Barrancos. 02-VI-2018. Festival Terras Sem Sombra. Ludovice Ensemble (Joana Amorim, flautas y traversos; Pedro Lopes e Castro, oboes, flautas y duduk; Luca Giardini y Reyes Gallardo, violines; Sofía Diniz, viola da gamba). Director y clave: Fernando Miguel Jaloto. Obras de Fux, Marais, Telemann y Haydn.

 

Andrés Moreno Mengíbar

El peculiar festival alentejano Terras Sem Sombra, que aúna en fines de semanas alternos —y cada vez en una localidad diferente del Bajo Alentejo—, la defensa del patrimonio, la música y la biodiversidad, estaba este año dedicada a Hungría como país invitado. En esta ocasión, fue uno de los grupos de música antigua más interesantes del panorama luso, el Ludovice Ensemble, que dirige el magnífico clavecinista Fernando Miguel Jaloto, quien montó ex professo un imaginativo y original programa, combinando músicas compuestas en tierras húngaras en el siglo XVII con peculiares armonías y giros rítmicos de aquellas músicas por compositores occidentales como Fux, Marais, Telemann o Haydn.

En esa primera parte, fruto de una ardua indagación en manuscritos húngaros, polacos y valacos, el grupo se caracterizó por una enorme flexibilidad a la vez que sutilidad en materia de ritmos. Con cambios abruptos perfectamente concertados y ajustados y con continuos juegos de acentuaciones medidos con minuciosidad y resueltos con un considerable nivel de empaste. Los juegos de colores tímbricos vinieron de parte de un Pedro Lopes que tañía diversas flautas de pico, oboe y el peculiar duduk curvo de raigambre turca que otorgaba al sonido global ese característico matiz tímbrico que asociamos con la música oriental.
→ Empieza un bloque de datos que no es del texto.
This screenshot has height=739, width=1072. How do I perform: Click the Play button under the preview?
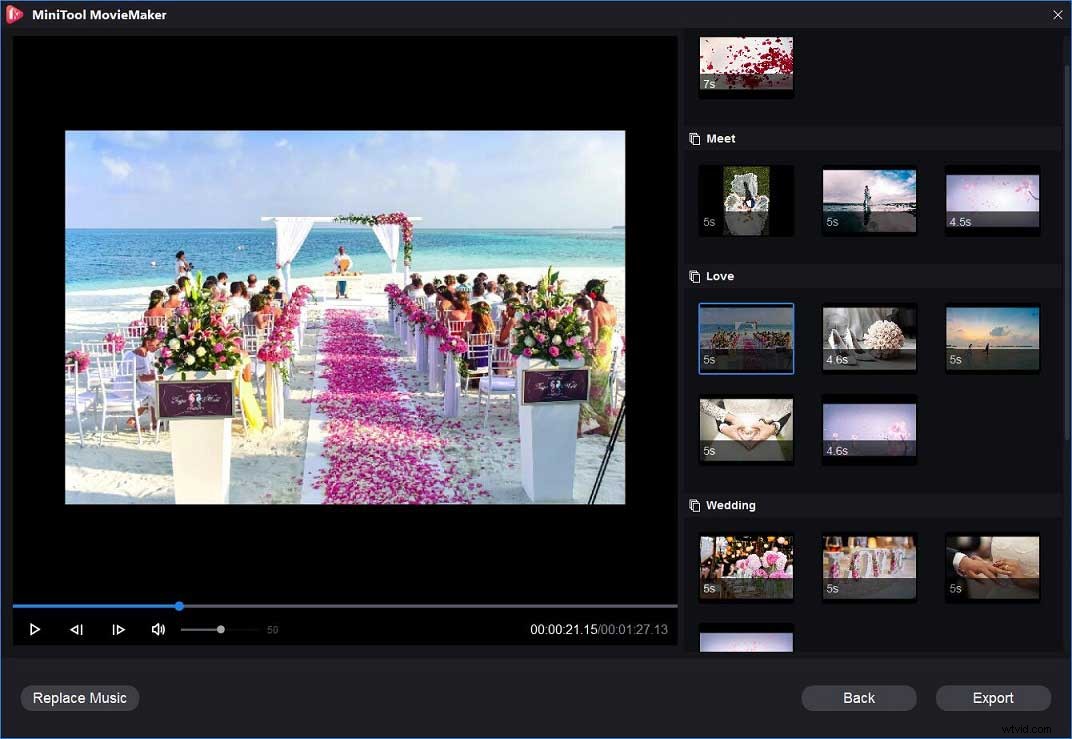coord(35,629)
El conjunto mostró igualmente saberse plegar a un fraseo más galante en las piezas de Fux de inspiración turca y, sobre todo, en las piezas de Marais (Marche Persane, Marche Tartare y La Tartarine), en la que Sofía Diniz mostró un sonido lleno de sutilidad y un fraseo sumamente detallado en materia de acentos. Jaloto, por su parte, demostró su fama al teclado con L’Egyptienne de Rameau. Al ritmo incansable y contagioso impreso al Rondo all’Ongarese del trío Haydn, le sucedieron, como final de la velada, los inventivos juegos de ritmos y armonías con los que Telemann ilustró su visión de músicas exóticas para el patrón europeo, en una auténtica exhibición de juegos rítmicos y de contagiosa alegría en el fraseo y de energía en la articulación.